The WNBA hit viewership highs on three different networks over the holiday weekend, and not solely because of Caitlin Clark.
If not the seven-figure audiences that marked her first week in the league, Clark provided a noticeable boost to some of the WNBA’s lower-profile broadcast partners over the weekend. Friday’s Fever-Sparks WNBA regular season game averaged a 0.46 rating and 724,000 viewers on ION, marking easily the largest WNBA audience on the Scripps-owned “netlet,” which began carrying games last season.
By comparison, neither of ION’s two previous games this season hit the 300,000 mark. Mystics-Sun drew 290,000 and Storm-Lynx 266,000 the prior week. As for ION’s other sports property, the NWSL, the most-watched match so far this season delivered 219,000 on May 4 (North Carolina-NJ/NY).

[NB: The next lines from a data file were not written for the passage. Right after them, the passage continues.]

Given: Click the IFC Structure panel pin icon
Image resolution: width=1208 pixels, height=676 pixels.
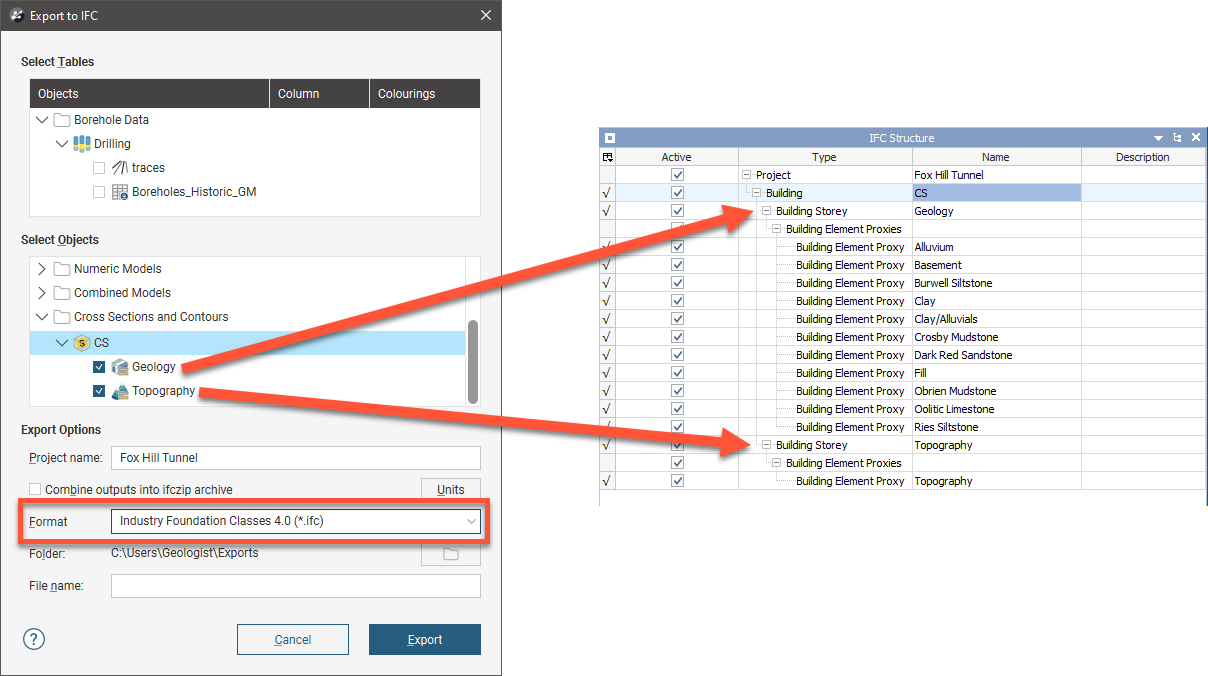Looking at the screenshot, I should point(1177,138).
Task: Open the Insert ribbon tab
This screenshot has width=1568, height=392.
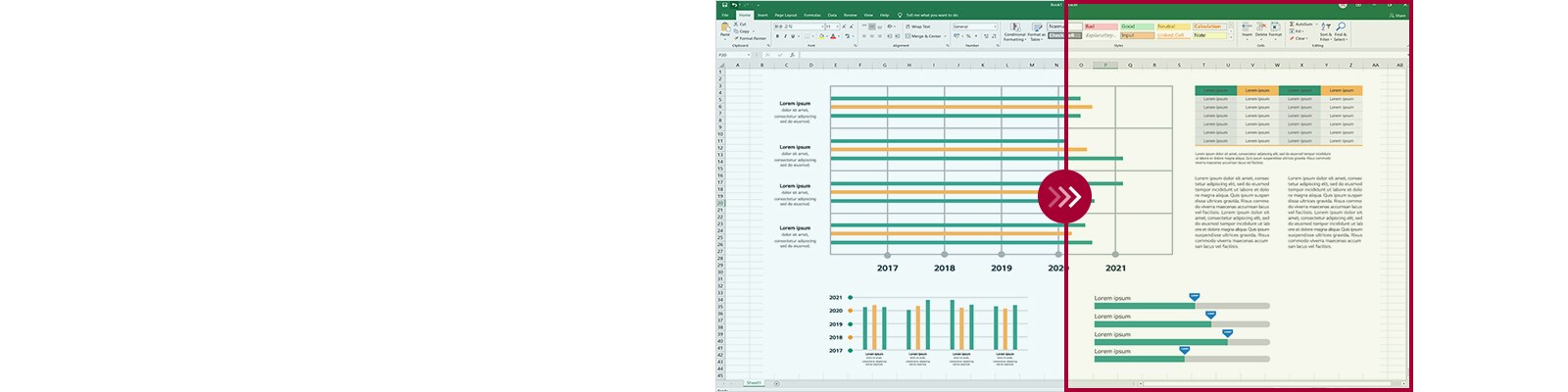Action: pyautogui.click(x=762, y=15)
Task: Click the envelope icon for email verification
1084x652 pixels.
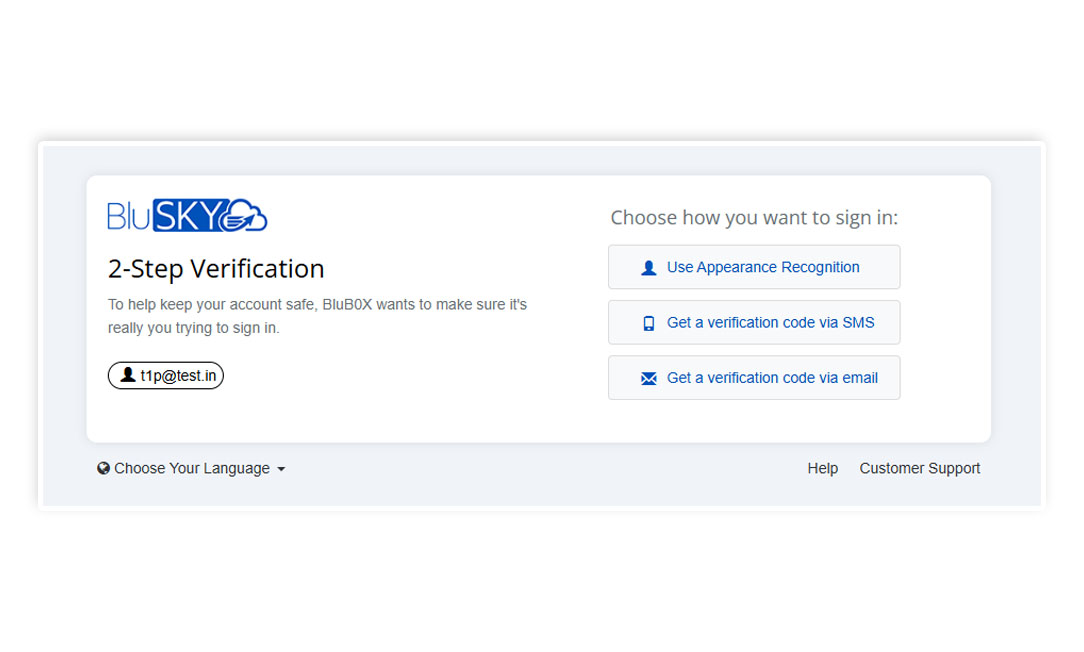Action: click(x=649, y=378)
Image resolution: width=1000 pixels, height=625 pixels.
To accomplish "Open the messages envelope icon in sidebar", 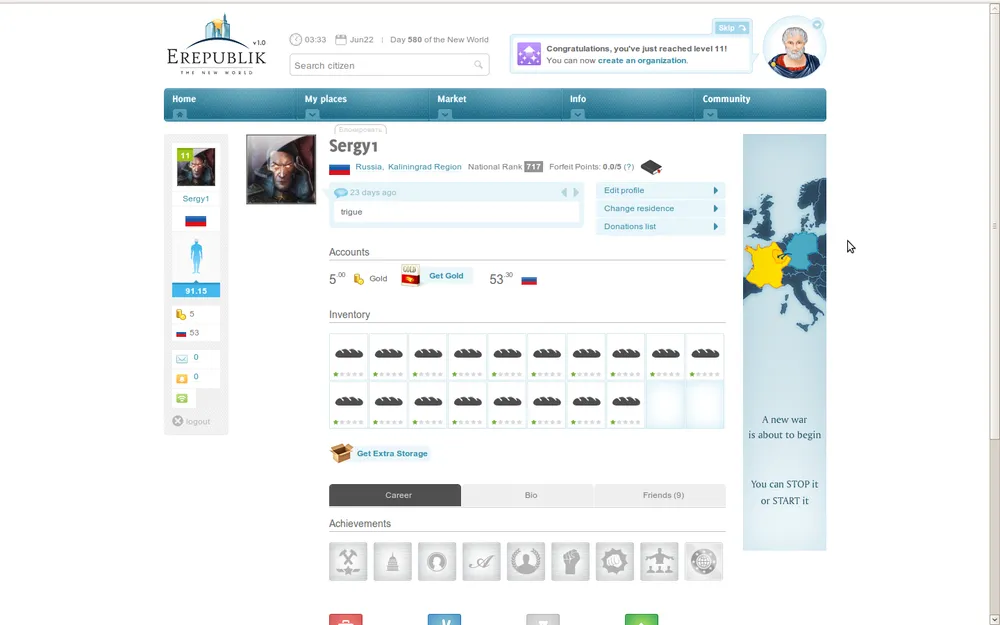I will coord(182,358).
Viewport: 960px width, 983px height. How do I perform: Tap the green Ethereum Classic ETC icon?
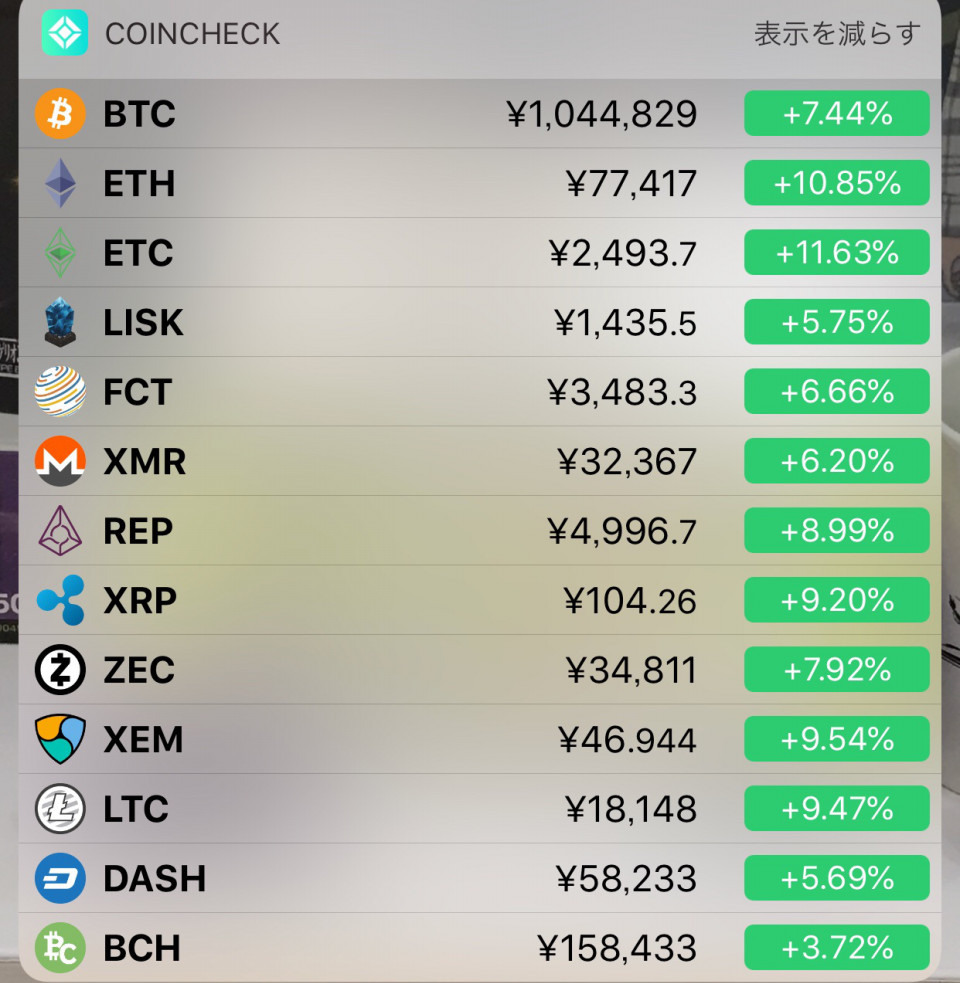coord(60,253)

Indiana’s win, the first in Clark’s professional career, delivered the fifth-largest audience of the WNBA season. Indiana has played in four of the top five — also including Clark’s May 14 pro debut on ESPN2 (Fever-Sun: 2.12M), Fever-Liberty on ABC May 18 (1.71M) and Sun-Fever on ESPN May 20 (1.56M) — and led into the fifth (5/18 Sparks-Aces: 1.34M). (Clark’s home debut on May 16 aired on Amazon Prime and was not Nielsen-rated.)

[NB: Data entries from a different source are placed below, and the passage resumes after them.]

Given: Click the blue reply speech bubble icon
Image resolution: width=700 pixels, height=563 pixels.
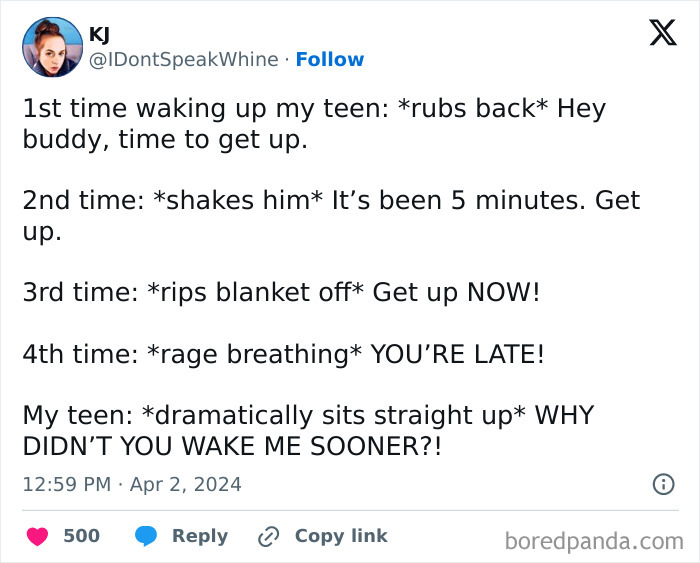Looking at the screenshot, I should [146, 536].
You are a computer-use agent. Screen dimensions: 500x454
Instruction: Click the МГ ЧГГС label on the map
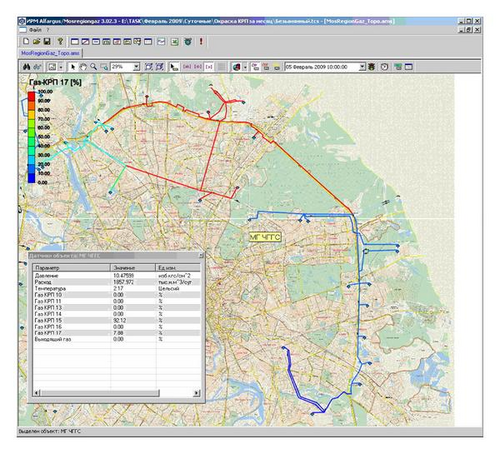[x=265, y=237]
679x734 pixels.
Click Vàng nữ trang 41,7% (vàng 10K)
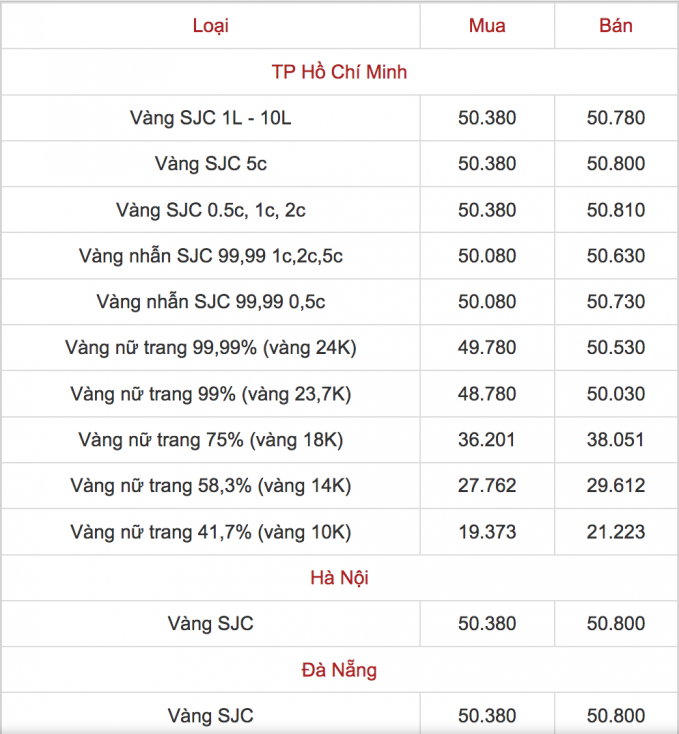pos(211,532)
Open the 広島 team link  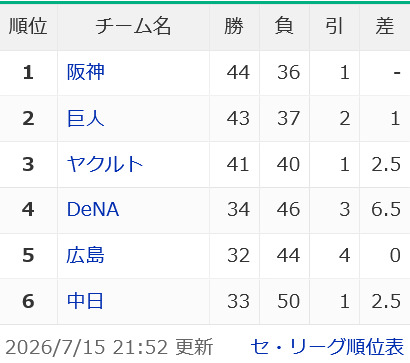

The following night, Fever-Aces averaged a 0.16 and 333,000 on NBA TV — the most-watched WNBA game ever on the network, which has been Nielsen rated since 2010. As one would reasonably expect, given NBA TV is in fewer homes than other networks, it was Clark’s least-watched game on Nielsen-rated television since her Iowa Hawkeyes played Rutgers on BTN January 5 (315K).
While Clark’s impact on the ratings remains outsized, the WNBA scored another viewership high last weekend without her in the lineup. Sunday’s Liberty-Lynx game on CBS averaged a 0.43 and 704,000 — surpassing Mercury-Liberty last season (694K) as the most-watched WNBA game ever on the network.